As a preteen, I believed that a strip club was where patrons actually stripped naked and pole danced themselves, rather than merely watching professional strippers do so.
there was a virtual ride at epcot when i was little. on the ride they "shrunk" you and you and you went inside the human body to try and find the problem for the doctors to help them solve it. well my dad told me that we were actually going to be shrunk and i of course believed him, and would not go on the ride.
When I was little, I went on vacation with my mom to a very far away place (about 400 miles, it seemed very far at the time). My mom and I would drive there and I used to believe that in order to drive anywhere, you had to learn and memorize all the maps at school and it sounded like an enormous task. Little did I know about folding paper maps and especially road signs...

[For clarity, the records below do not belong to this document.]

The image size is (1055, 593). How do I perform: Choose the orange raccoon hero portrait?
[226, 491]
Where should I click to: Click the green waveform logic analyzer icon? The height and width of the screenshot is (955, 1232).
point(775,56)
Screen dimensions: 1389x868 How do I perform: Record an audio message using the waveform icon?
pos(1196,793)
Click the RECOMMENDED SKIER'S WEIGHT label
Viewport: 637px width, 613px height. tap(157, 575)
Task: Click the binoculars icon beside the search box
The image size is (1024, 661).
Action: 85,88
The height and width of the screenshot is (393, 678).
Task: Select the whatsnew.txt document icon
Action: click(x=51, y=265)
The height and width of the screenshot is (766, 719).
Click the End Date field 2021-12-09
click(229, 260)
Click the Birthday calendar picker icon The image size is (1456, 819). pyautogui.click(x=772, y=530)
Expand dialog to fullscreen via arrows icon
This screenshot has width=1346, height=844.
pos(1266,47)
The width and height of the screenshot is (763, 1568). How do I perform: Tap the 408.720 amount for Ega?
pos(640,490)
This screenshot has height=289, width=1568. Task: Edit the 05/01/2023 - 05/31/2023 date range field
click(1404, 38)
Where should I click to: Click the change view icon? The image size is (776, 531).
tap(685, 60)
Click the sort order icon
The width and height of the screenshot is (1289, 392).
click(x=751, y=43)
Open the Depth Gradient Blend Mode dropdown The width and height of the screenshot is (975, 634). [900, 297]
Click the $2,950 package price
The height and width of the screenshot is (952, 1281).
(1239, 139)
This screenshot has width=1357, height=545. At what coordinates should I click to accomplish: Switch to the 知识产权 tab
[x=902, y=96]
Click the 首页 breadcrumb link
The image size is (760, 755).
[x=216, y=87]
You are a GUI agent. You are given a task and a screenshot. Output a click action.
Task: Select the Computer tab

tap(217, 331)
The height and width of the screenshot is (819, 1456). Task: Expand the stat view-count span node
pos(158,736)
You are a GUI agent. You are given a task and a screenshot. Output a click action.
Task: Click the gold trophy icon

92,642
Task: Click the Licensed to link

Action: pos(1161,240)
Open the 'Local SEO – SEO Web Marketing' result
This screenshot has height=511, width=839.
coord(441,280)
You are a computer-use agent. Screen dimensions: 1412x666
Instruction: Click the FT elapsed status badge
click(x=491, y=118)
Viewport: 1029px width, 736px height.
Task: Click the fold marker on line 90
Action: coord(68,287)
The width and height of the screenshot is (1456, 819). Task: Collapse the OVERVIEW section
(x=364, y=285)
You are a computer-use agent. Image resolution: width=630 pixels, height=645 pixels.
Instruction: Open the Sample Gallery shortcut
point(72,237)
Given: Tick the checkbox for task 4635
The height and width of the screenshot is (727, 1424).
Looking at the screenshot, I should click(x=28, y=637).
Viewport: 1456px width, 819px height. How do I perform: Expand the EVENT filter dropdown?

When I was 5, our small town brought in a new PizzaHut to modernize the place. I had never heard of it before, but after I ate there I told all my friends and family about this amazing 'Pizza Hot' restaurant. My parents kept telling me it was in fact called 'PizzaHut', not 'Pizza Hot'. I always got mad at them because it only made sense that pizza was served 'hot'. It didn't make any sense the other way. Whenever we'd eat there I would silently stew about how my parents didn't know anything about pizza. I was convinced that I must be smarter than them.
It was only until after I learned to spell that year that I found out otherwise.